CNN was still a luxury meant for those who could afford cable. Digital news wasn’t a thing yet. And social media? Nonexistent.

Local news footage of the unrest is now the backbone of multiple documentaries commemorating the riot’s 25th anniversary: ABC’s “Let It Fall,” National Geographic’s “LA 92,” A&E’s “L.A. Burning: The Riots 25 Years Later,” Showtime’s “Burn … Burn.”

The fact that there are so many riot documentaries — at least a half dozen — airing on television this month, and that each film features predominantly different material, is a testament to the sheer volume of footage shot during an uprising that took at least 60 lives, destroyed more than 1,000 buildings and amassed more than $1 billion in damages.

Even those of us who remember the acrid smell of burning buildings and the terrifying, nonstop sound of vigilante gunfire can’t help but experience the riots from several new angles while watching the films.

Interspersed in all the footage and imagery are indelible scenes of the uprising — Rodney King clubbed, kicked and tased by white LAPD officers near the corner of Foothill Boulevard and Osborne, sobs and cries of outrage outside of the Simi Valley courthouse when those same officers were acquitted, prayers and anger at the First AME Church just off the 10 Freeway, Denny dragged out of his truck by an angry mob in South L.A.

For a lifelong Angeleno with deep roots in the city, it’s hard to watch ... and even more difficult to stop watching. There’s no turning away when L.A. is part of your DNA.

My 101-year-old aunt grew up in Highland Park. My mom in Leimert Park. I was shaped by the smoggy, drab San Fernando Valley of the 1970s and ’80s (explains a lot, but that’s for another story).

We always knew L.A. as a layered and complex place, evident through the family’s successes, failures and hardships. But I didn’t understand how truly flawed it was until the ’92 riots.
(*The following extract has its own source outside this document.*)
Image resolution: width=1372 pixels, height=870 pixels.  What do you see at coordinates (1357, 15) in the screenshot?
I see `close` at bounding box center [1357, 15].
The newscasts were at odds with ideas the rest of the country had always had about Los Angeles.

L.A. was shorthand for movie magic, year-round sunshine and hot blonds playing volleyball in bandage-sized bikinis. It was considered neutral space, free of the baggage of slavery and segregation that plagued the South, or the old-money caste system of the East Coast.

No matter where or what you came from, anyone could reinvent themselves in Los Angeles. It was the closest one could come to an even playing field, even if it is vapid, shallow and obsessed with its weight.
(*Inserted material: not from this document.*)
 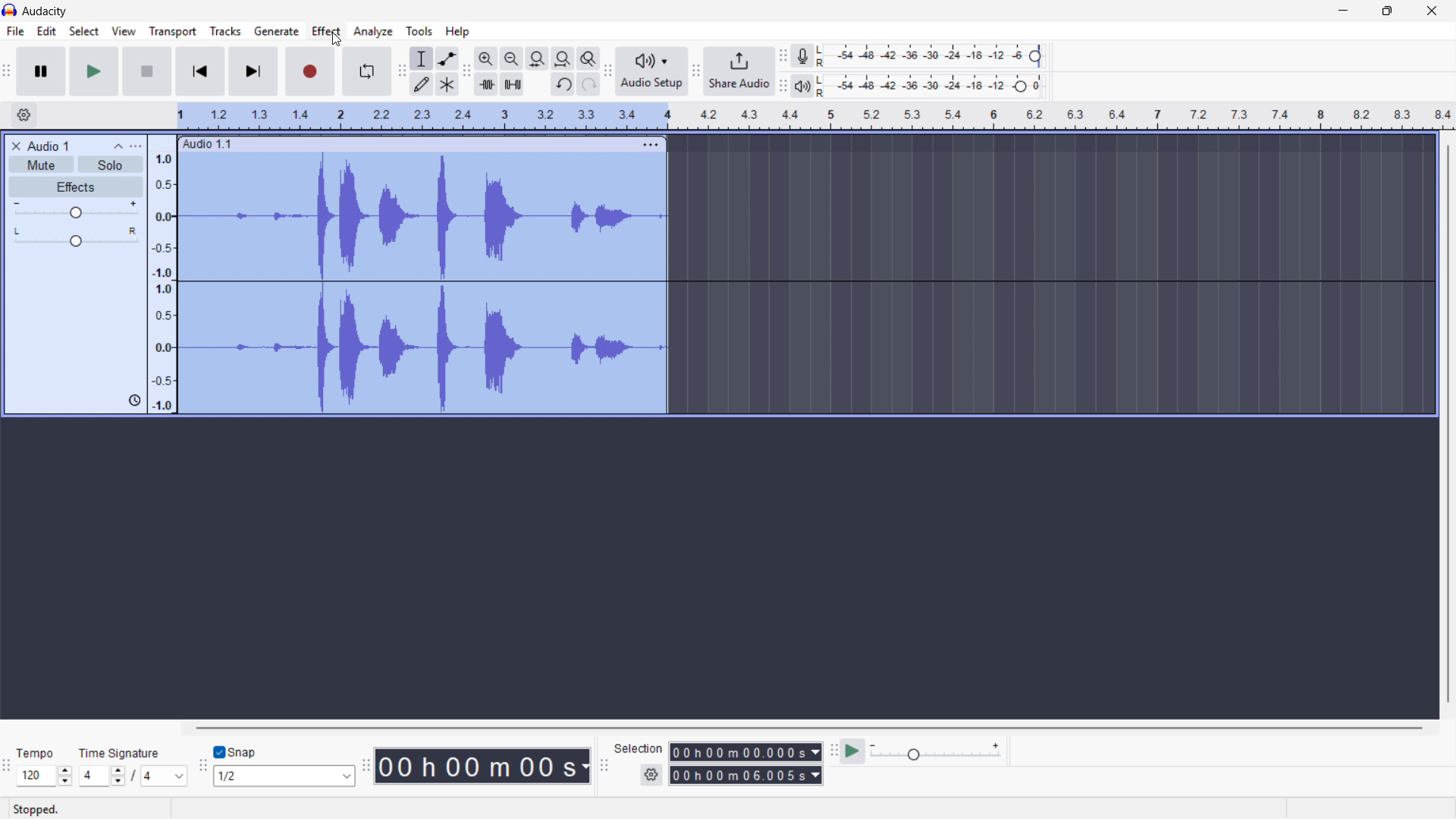 What do you see at coordinates (365, 767) in the screenshot?
I see `Time toolbar` at bounding box center [365, 767].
The anger, rage and injustice captured on national news clips during the L.A. riots didn’t fit that picture. St Louis or Detroit? Maybe. But not L.A.
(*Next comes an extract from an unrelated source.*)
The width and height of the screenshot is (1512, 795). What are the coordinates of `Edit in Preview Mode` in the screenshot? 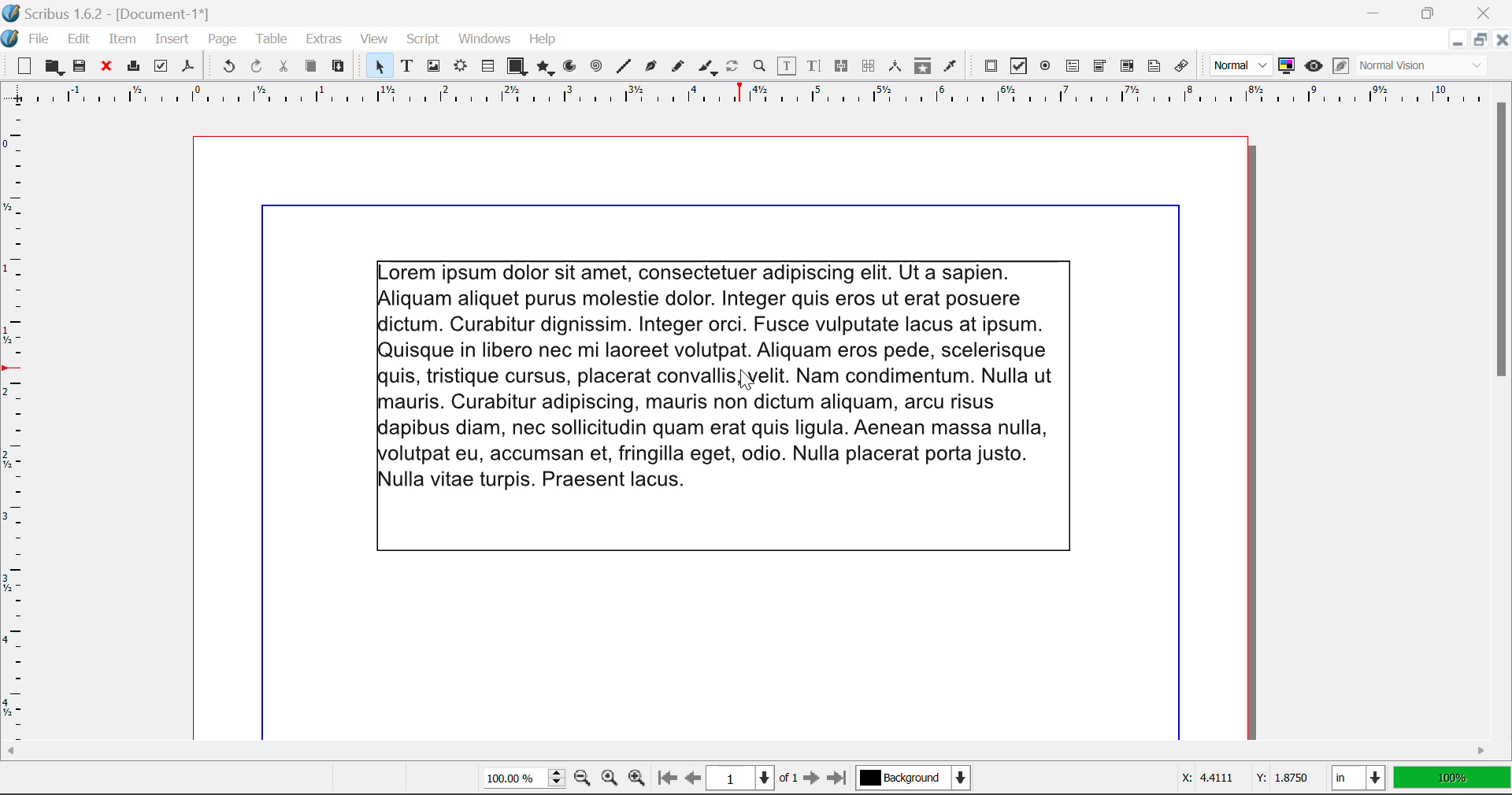 It's located at (1341, 66).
As an Angeleno, watching similar footage 25 years later isn’t so much therapeutic as it is an affirmation: This indeed happened.

You can view it as the second wave of the Watts riots or a precursor to the uprisings in Ferguson or Baltimore. All were spurred by the same endemic problem America just can’t shake — a double standard based on race.

But what that old news footage can’t capture is the sick, eerie silence of Los Angeles on the first day of the riots. It was a city void of sirens (the police, fire department and paramedics were grounded), traffic jams, leafblowers, school kids. Streets emptied.

It was a stunned silence alien to L.A., except in those rare, few frozen seconds after a major earthquake. And we’d have one of those within two years, hardly enough time to heal.

Here’s the part where I’m supposed to say Los Angeles is way better off than it was, but we still have a long way to go. There’s still glaring inequity, racial division, police shootings of unarmed civilians.

My teenage son knows L.A. as a different city than I do: cleaner, safer, a place seemingly too advanced to devolve into such chaos.

Thank God the cameras were there to remind us of what we should never forget.